* _WHAT IS BEING ASKED_
Return every line in the entries below where the word "computer" shows up.

[[ RECORDS open ]]

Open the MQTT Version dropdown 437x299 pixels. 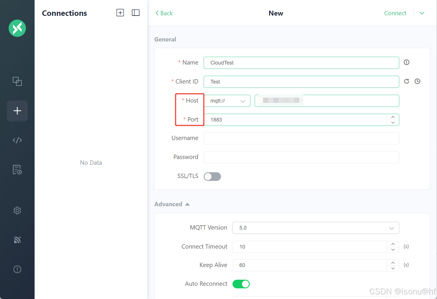(315, 228)
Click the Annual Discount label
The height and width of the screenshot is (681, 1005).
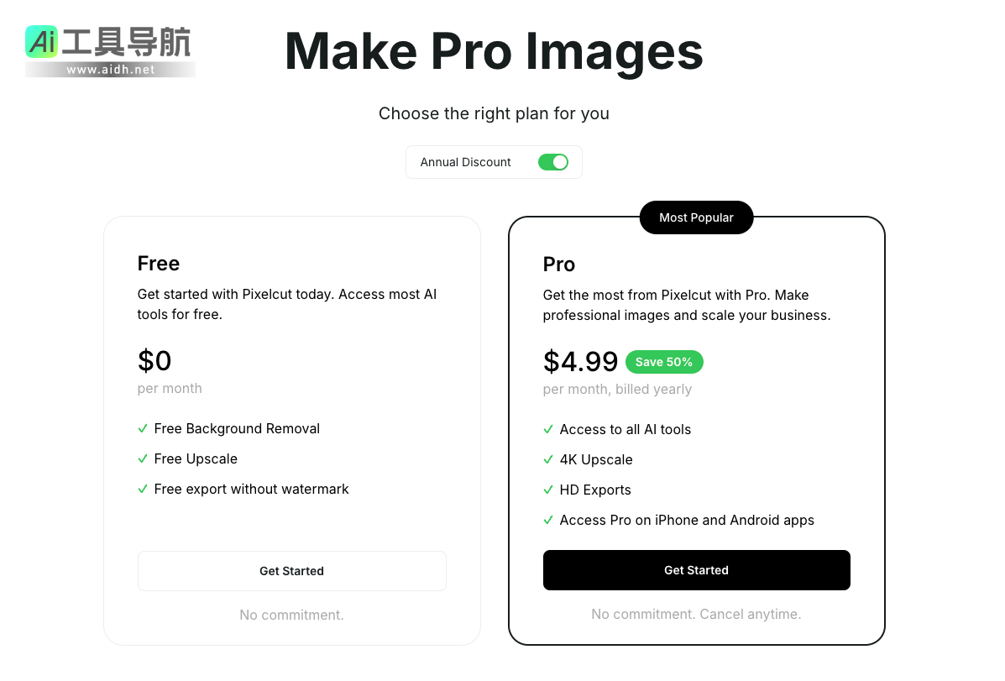pyautogui.click(x=465, y=162)
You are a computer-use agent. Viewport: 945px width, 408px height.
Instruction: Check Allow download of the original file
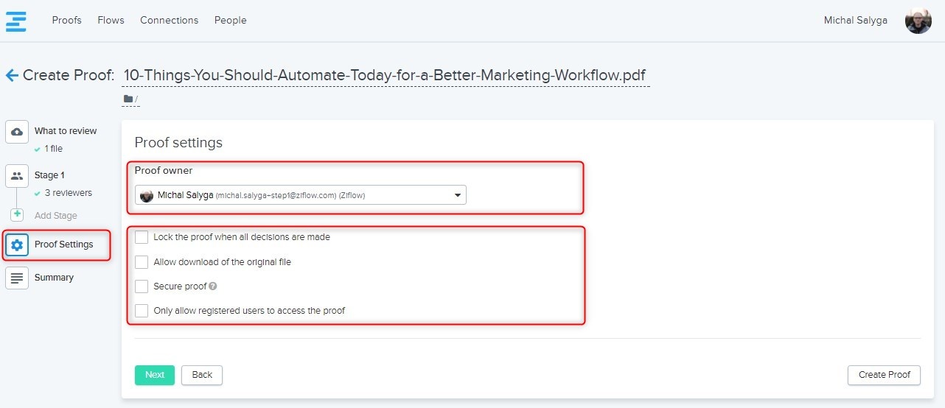click(142, 262)
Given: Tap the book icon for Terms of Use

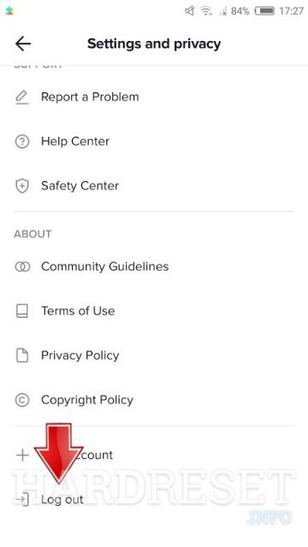Looking at the screenshot, I should 22,311.
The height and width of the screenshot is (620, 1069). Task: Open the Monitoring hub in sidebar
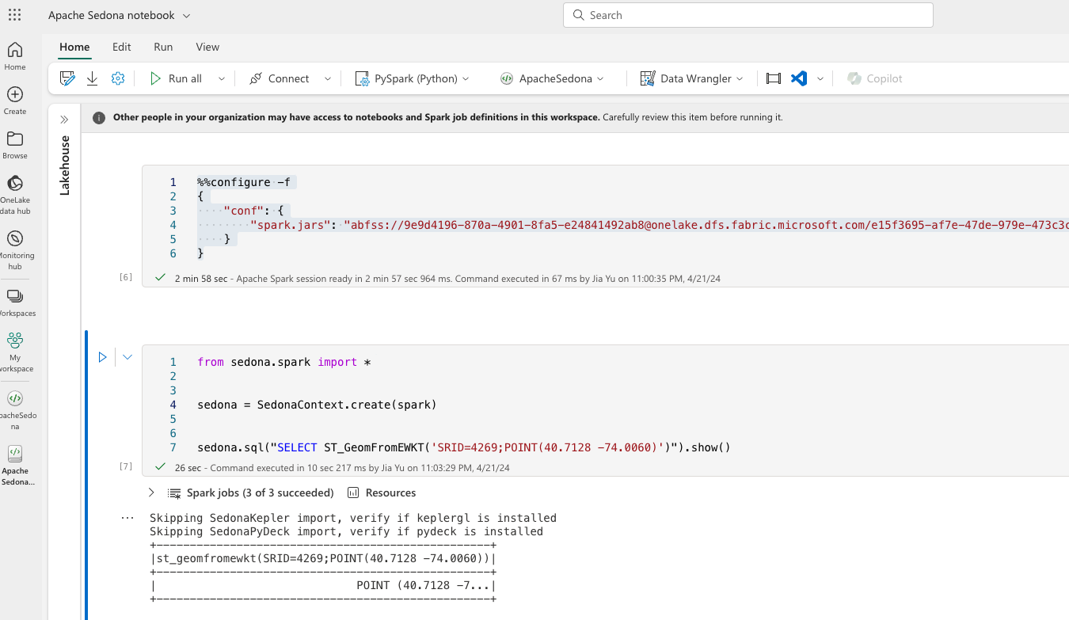pos(15,249)
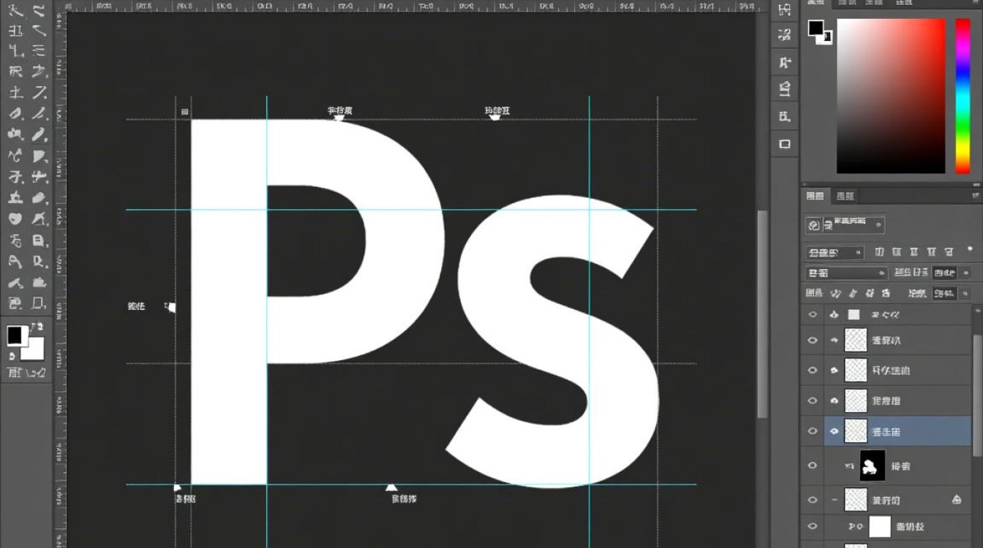Change screen mode icon at toolbar bottom
983x548 pixels.
coord(37,373)

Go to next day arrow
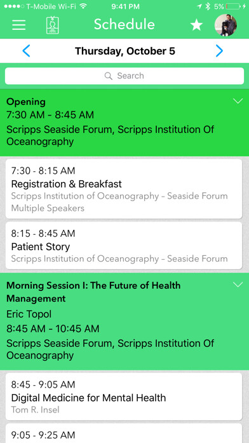tap(219, 51)
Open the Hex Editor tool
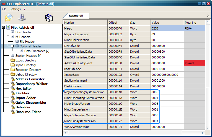 (x=24, y=88)
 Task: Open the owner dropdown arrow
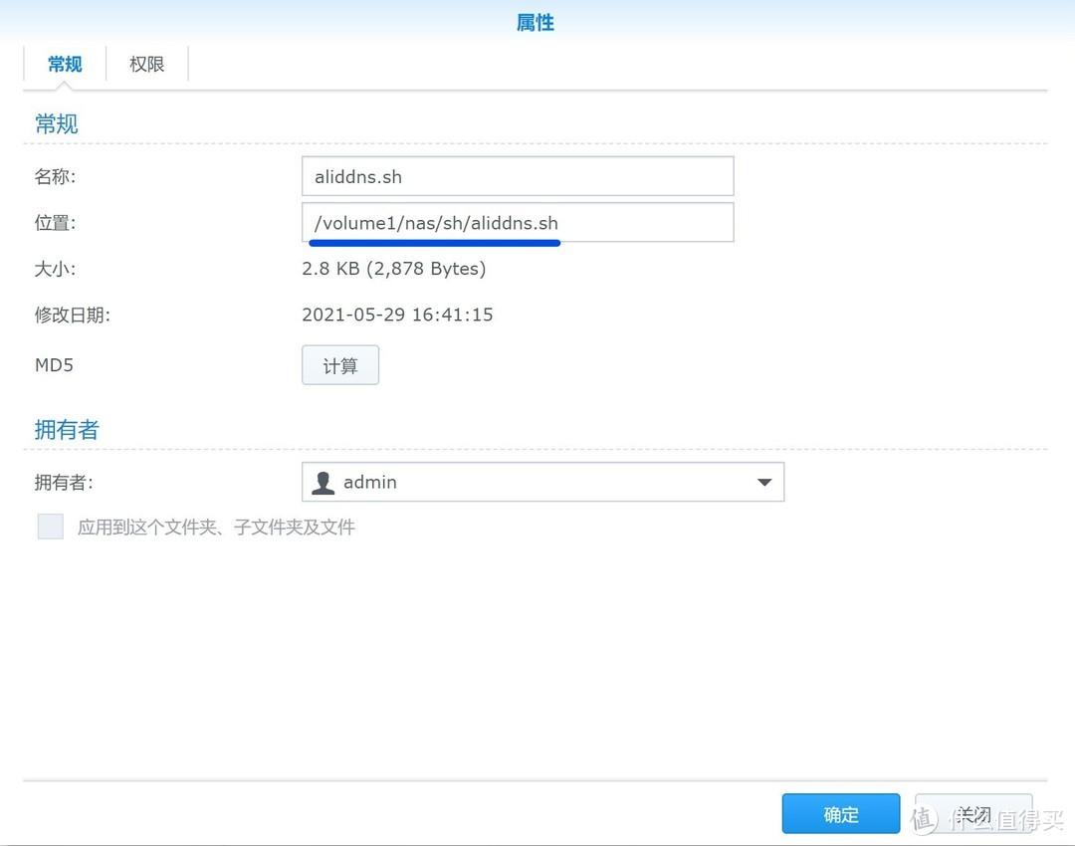coord(763,482)
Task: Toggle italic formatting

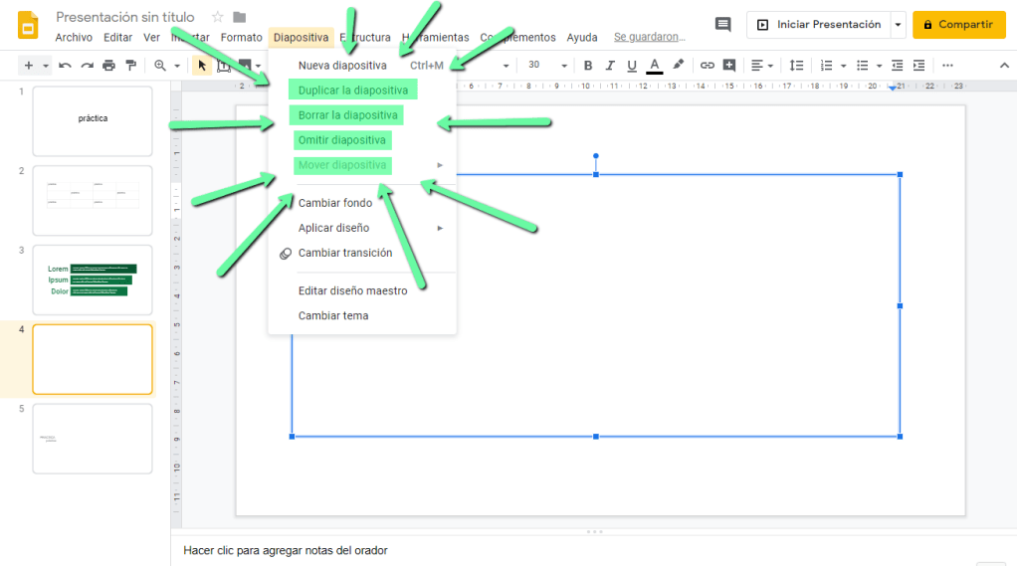Action: click(x=609, y=66)
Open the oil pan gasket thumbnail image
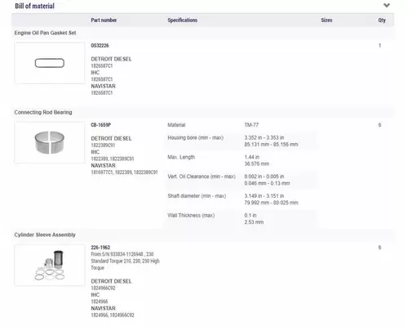The image size is (408, 327). point(50,63)

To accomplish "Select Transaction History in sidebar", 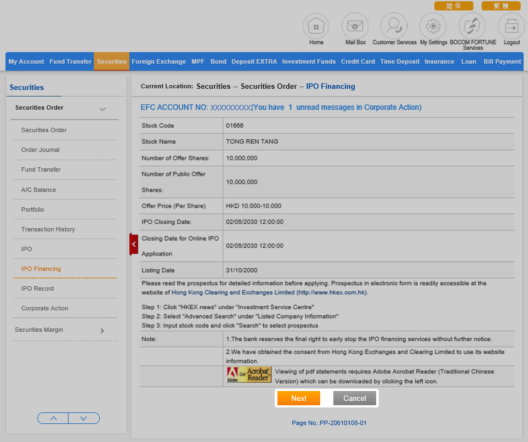I will click(x=48, y=229).
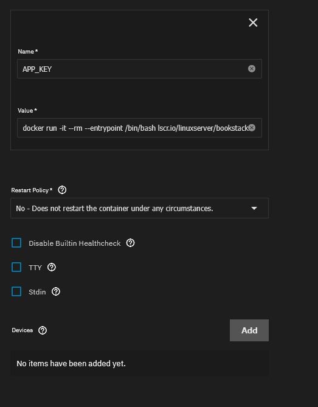Open the help icon next to Stdin

click(56, 291)
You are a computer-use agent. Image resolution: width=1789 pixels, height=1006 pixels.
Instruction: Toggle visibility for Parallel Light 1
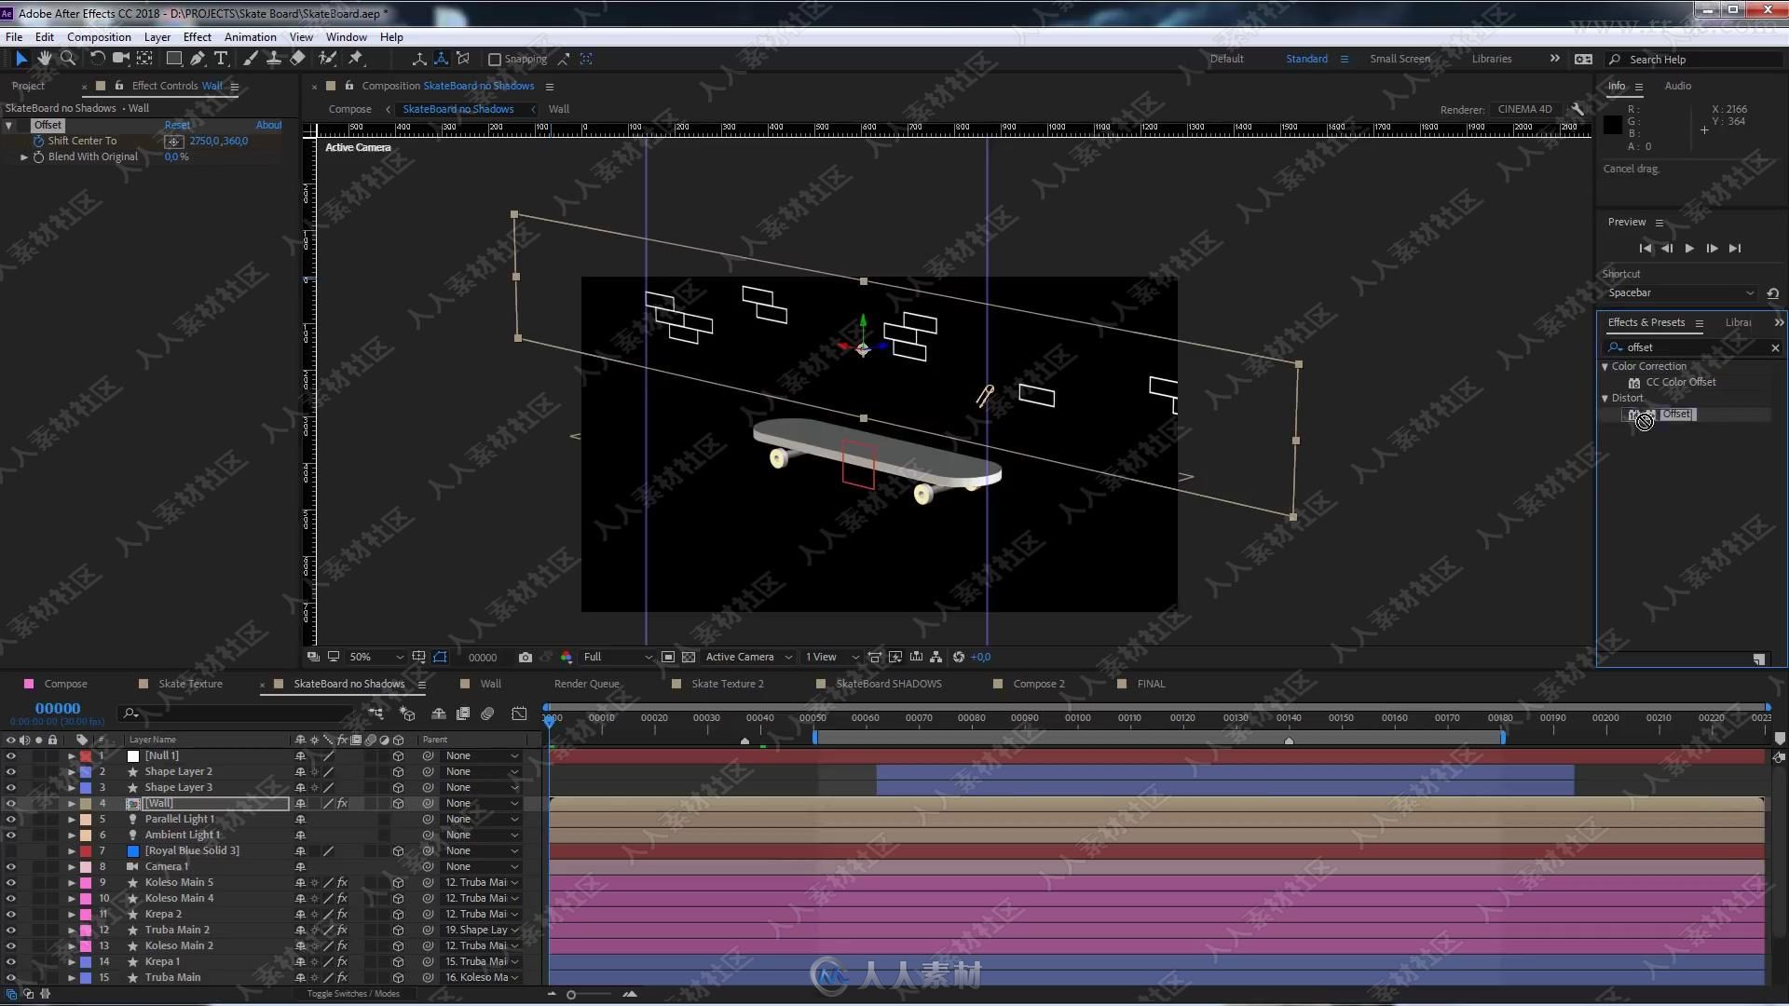(x=11, y=818)
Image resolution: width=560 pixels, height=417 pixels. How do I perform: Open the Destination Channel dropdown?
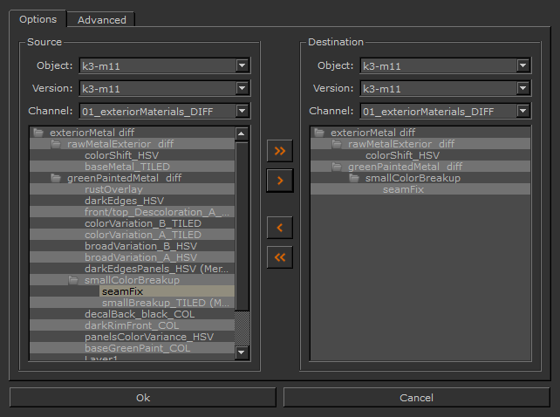tap(522, 111)
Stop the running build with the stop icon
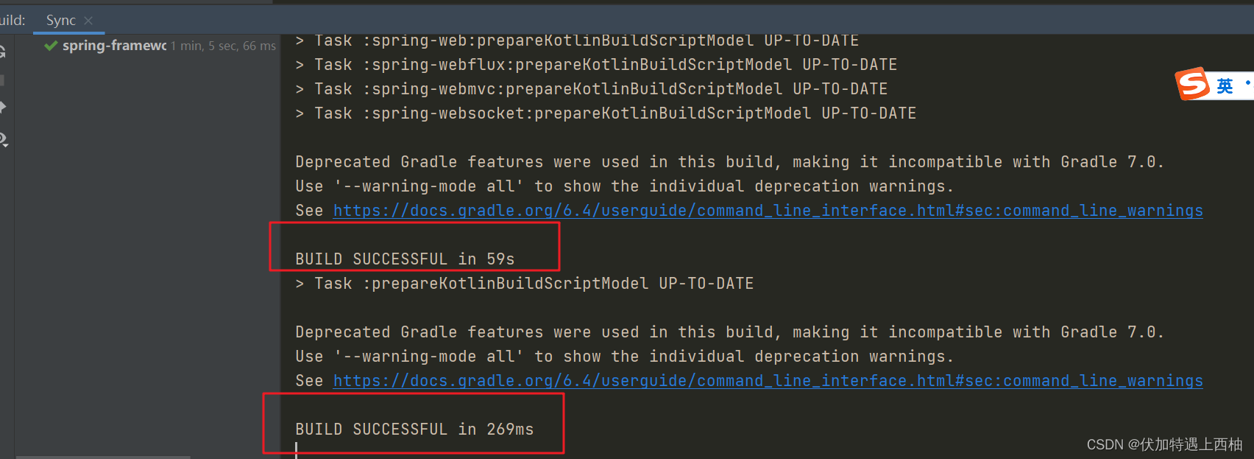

[[ RECORDS closed ]]

* _RESULT_
You are a computer-use agent. Viewport: 945px width, 408px height.
You are a computer-use agent. Image resolution: width=1789 pixels, height=1006 pixels.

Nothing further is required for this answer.